Des habitants et des citoyens

L'expert invite également les élus "à fixer un cap à moyen terme", soulignant "le gros enjeu que constitue la réévaluation des Scot [schémas de cohérence territoriale]", et à sensibiliser leurs concitoyens à ces enjeux – faute de quoi "il leur sera impossible de prendre des décisions difficiles". Joëlle Colosio comme Jean-Louis Bal, président du Syndicat des énergies renouvelables, insistent tous deux sur "l'importance de la concertation, qui peut paraître longue mais fait toujours gagner du temps, d'autant plus si elle est mise en œuvre dès le début du projet". Guy Geoffroy alerte toutefois sur l'inutilité de cette concertation "si nos citoyens sentent que les communes n'ont pas de marge de manœuvre", revenant au plaidoyer initial. Il ajoute au passage qu'il aimerait "que nos habitants soient plus que jamais des citoyens", déplorant qu'une "grande partie d'entre eux soient davantage des consommateurs de l'action publique".

Solidarité territoriale

Estimant qu'ils sont dans tous les cas "eux aussi totalement perdus" face au foisonnement des dispositifs existants, Michaël Weber plaide pour "que la mairie redevienne la maison commune" et soit le point central pour les aider à s'y retrouver. Remettre l'église au centre du village, en somme. Et le village en lien avec la métropole. "Nous avons besoin d'un nouveau contrat de confiance entre les territoires ruraux et les territoires urbains", assure-t-il.

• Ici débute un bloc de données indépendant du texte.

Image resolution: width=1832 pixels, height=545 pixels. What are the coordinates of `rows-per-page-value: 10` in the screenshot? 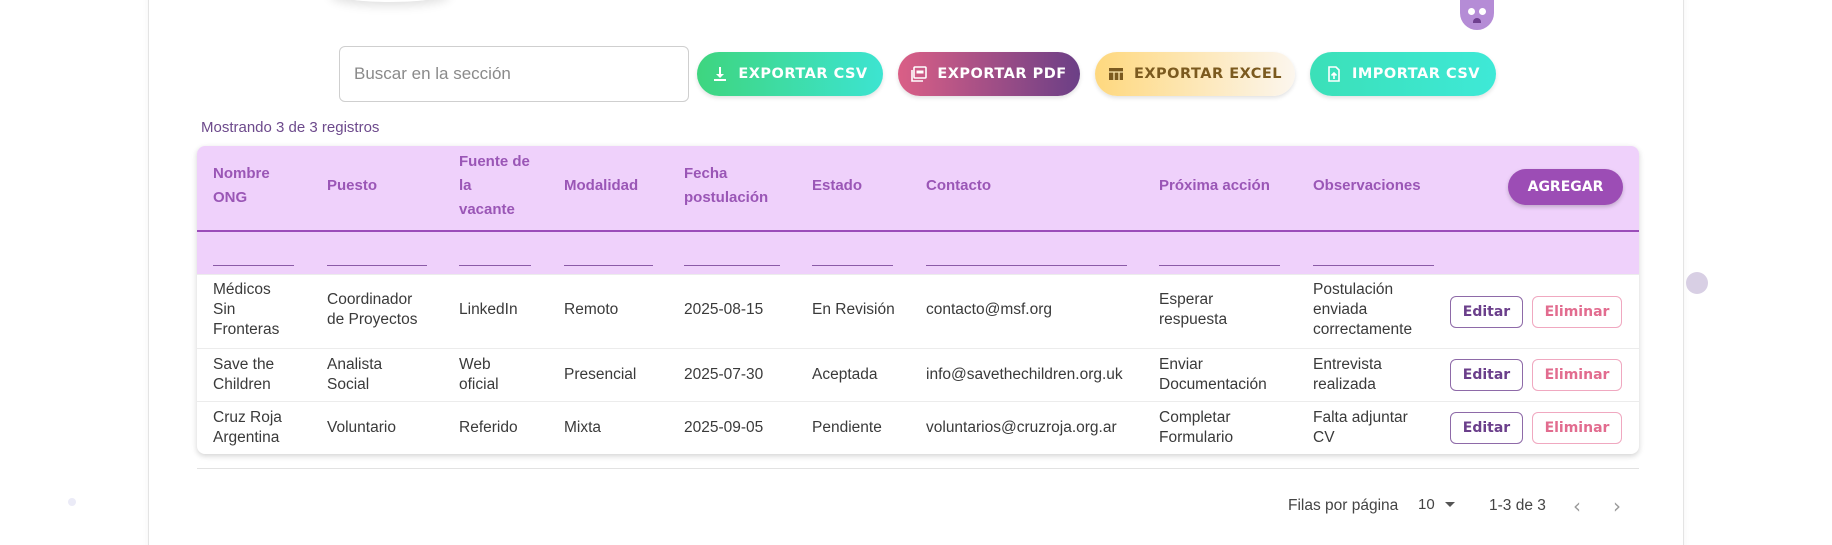 It's located at (1426, 504).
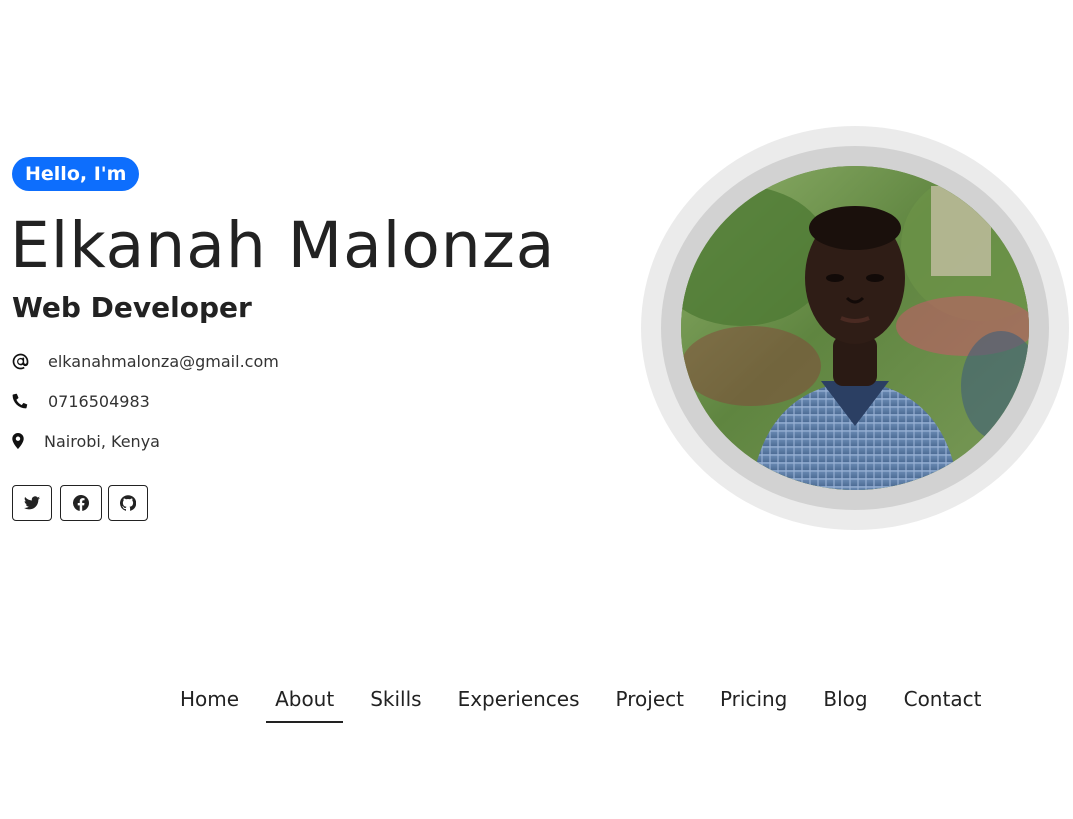 The image size is (1073, 819). I want to click on contact-email: elkanahmalonza@gmail.com, so click(146, 361).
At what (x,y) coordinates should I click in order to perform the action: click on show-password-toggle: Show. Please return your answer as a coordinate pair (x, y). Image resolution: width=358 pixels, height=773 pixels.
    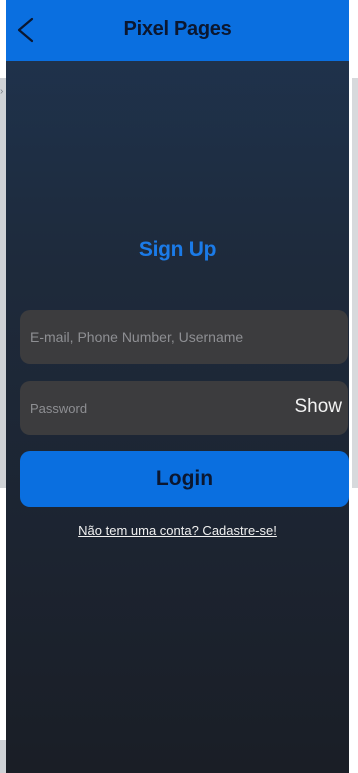
    Looking at the image, I should click on (318, 407).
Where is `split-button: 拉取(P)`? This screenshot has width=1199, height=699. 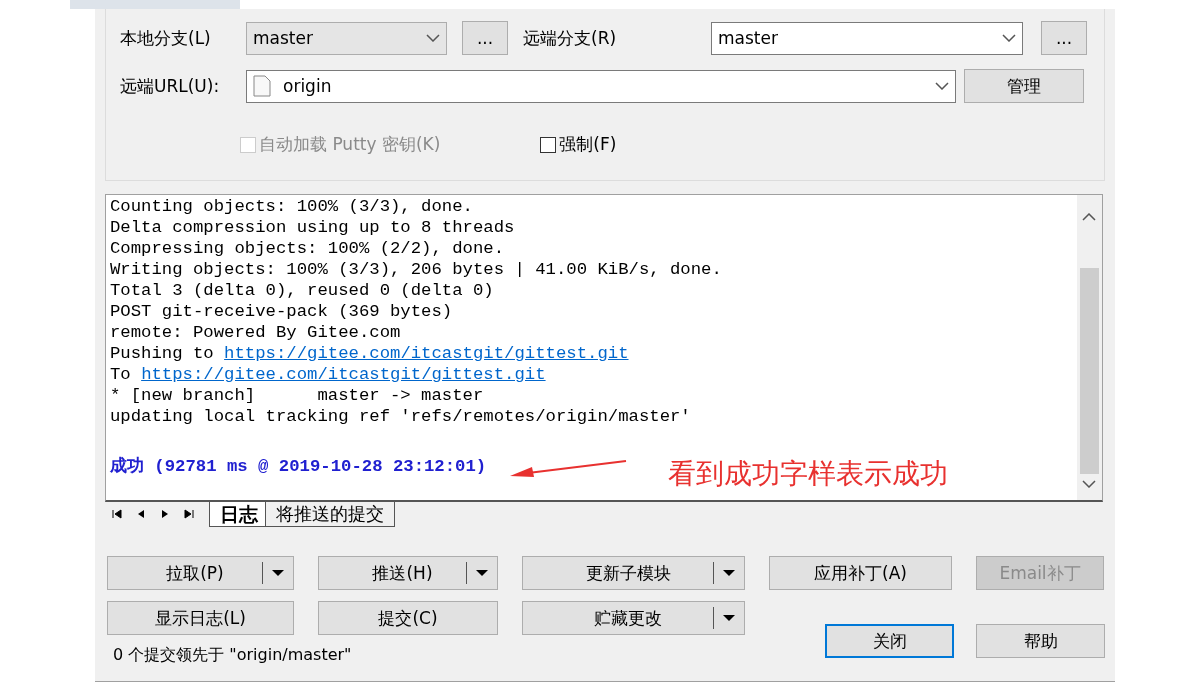
split-button: 拉取(P) is located at coordinates (200, 573).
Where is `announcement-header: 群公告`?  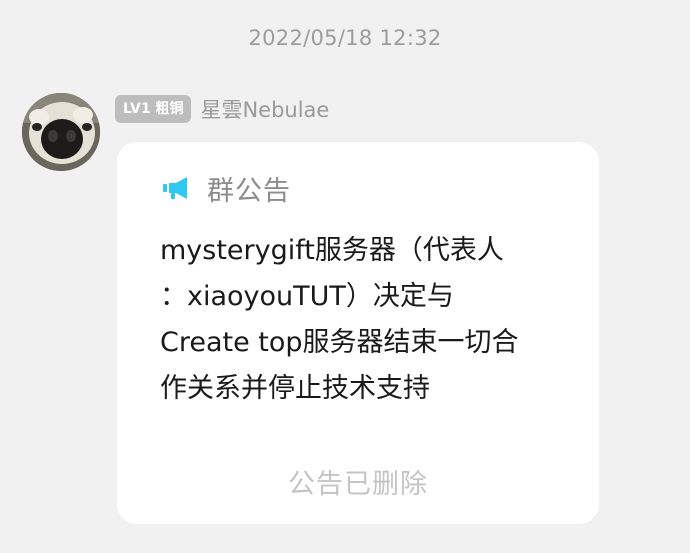 announcement-header: 群公告 is located at coordinates (227, 188).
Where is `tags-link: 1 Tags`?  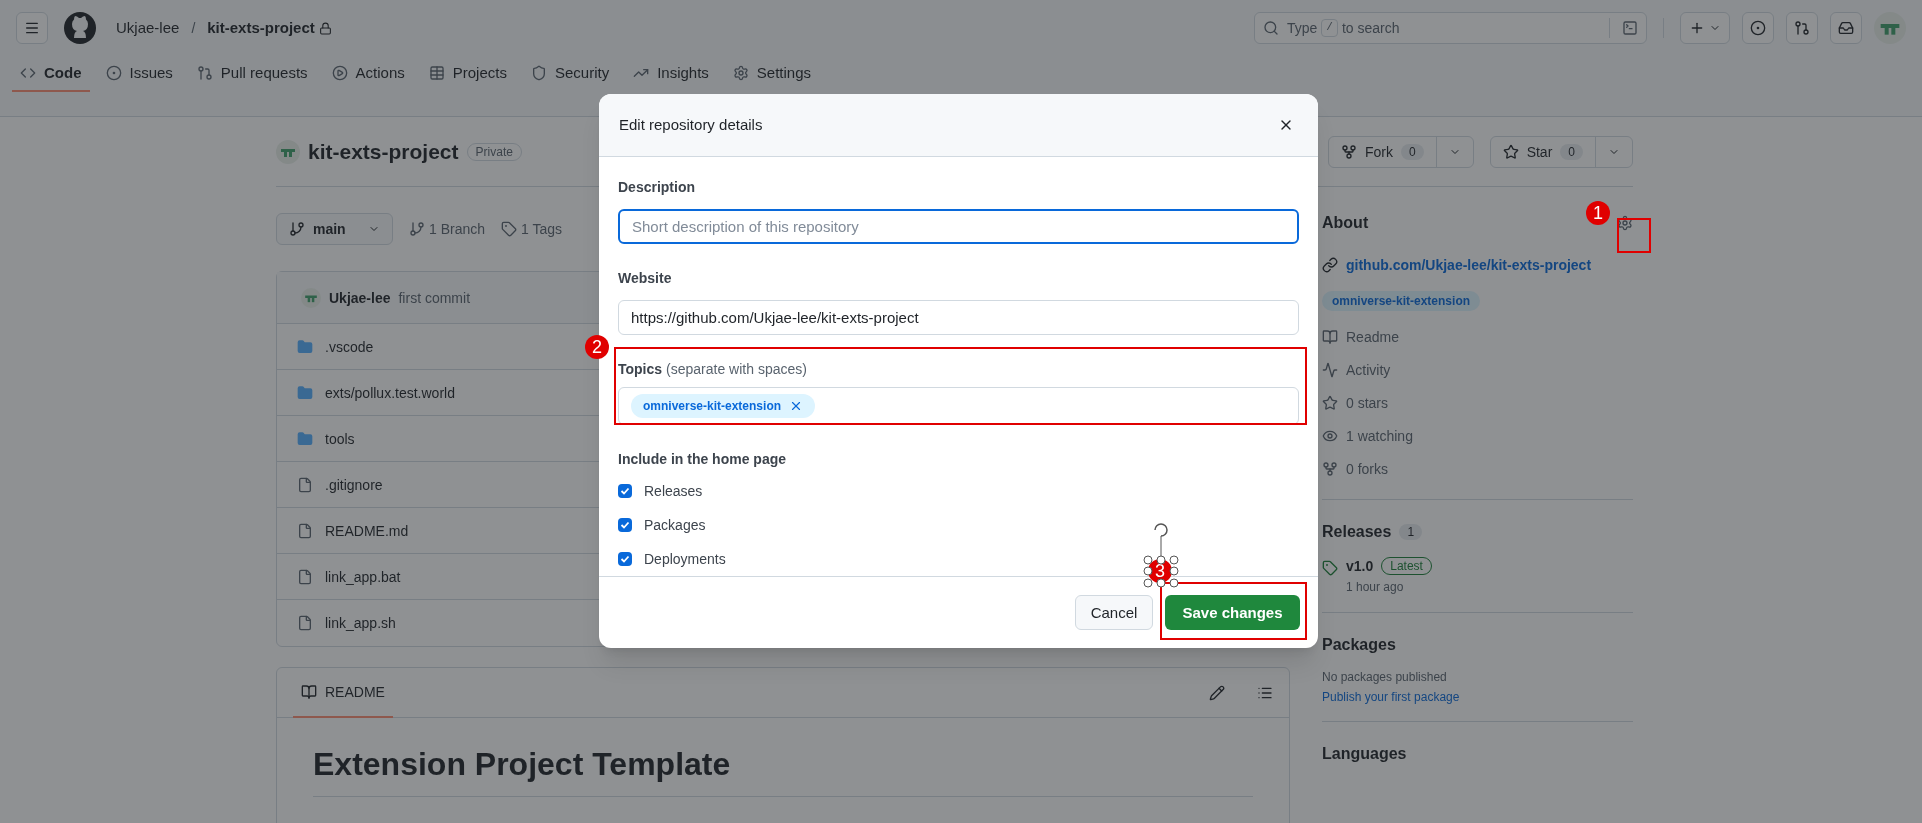 tags-link: 1 Tags is located at coordinates (532, 229).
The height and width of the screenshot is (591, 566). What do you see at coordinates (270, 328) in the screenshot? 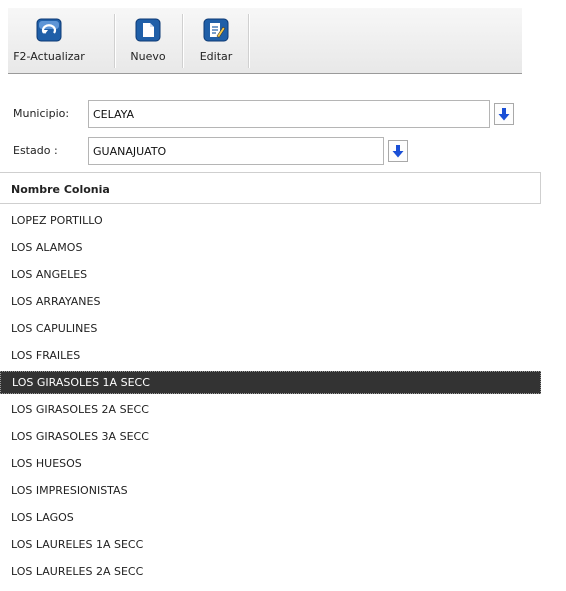
I see `table-row: LOS CAPULINES` at bounding box center [270, 328].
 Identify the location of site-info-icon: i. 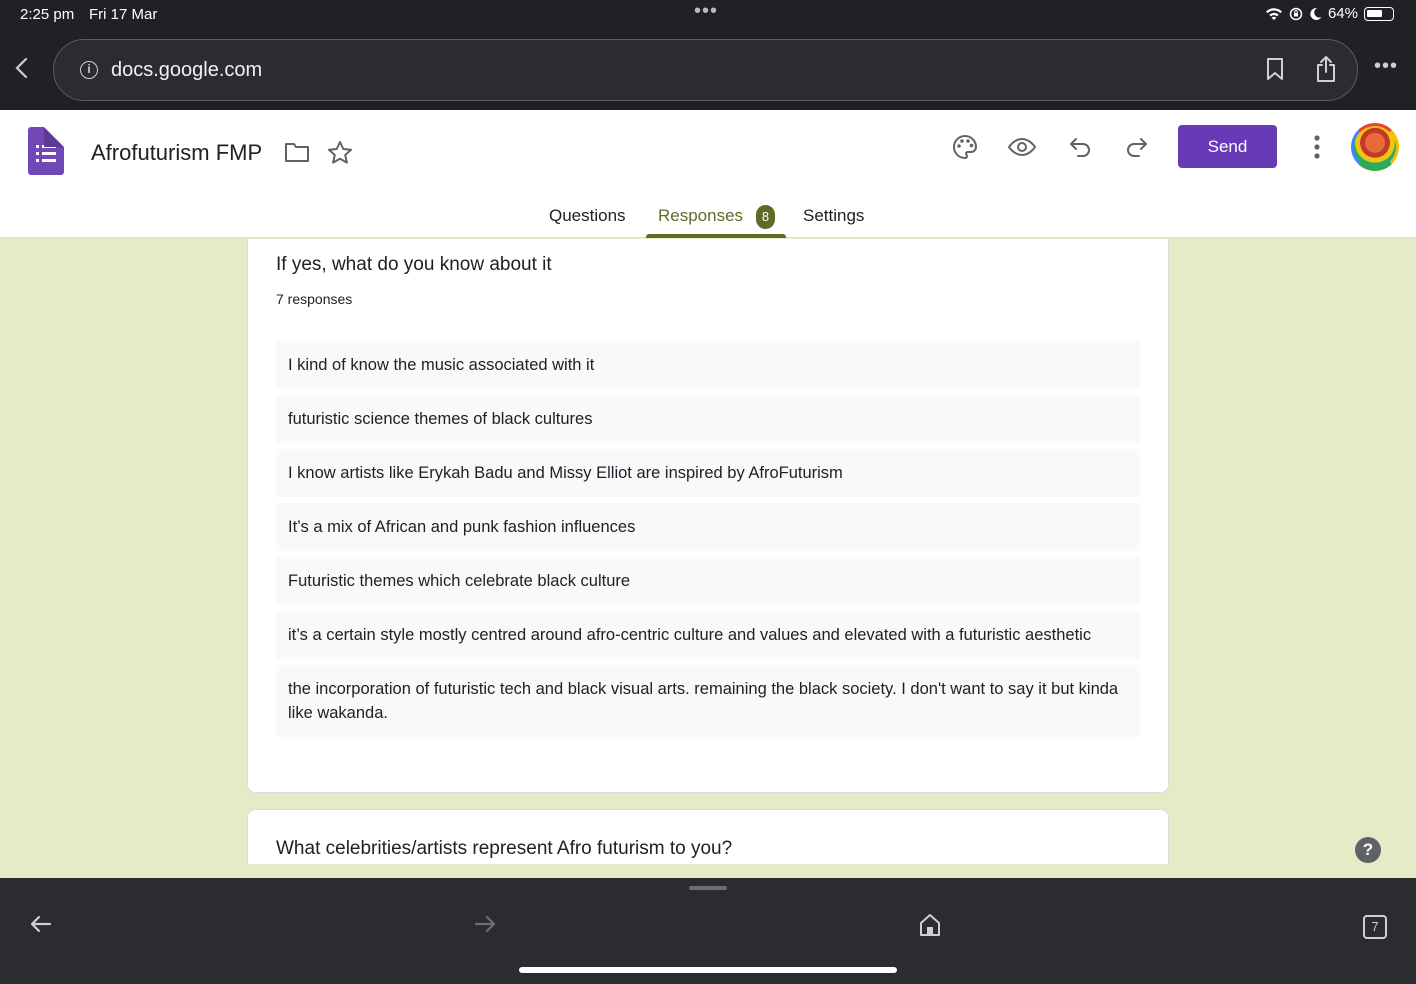
(89, 70).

L'élu du Grand Est met en relief que "ce sont les territoires ruraux qui vont contribuer à la production d'énergie, non pas pour eux, mais pour les villes voisines" et attire l'attention sur la nécessité de recréer une "solidarité entre les territoires". Un appel à en finir avec "l'égoïsme territorial" déjà lancé en mai dernier au Sénat, au cours d'un débat où les élus participants avaient, là aussi, fait part de leur exaspération face à une "bureaucratie tatillonne" et de leur aspiration à davantage d'autonomie (voir notre article du 17 mai 2021).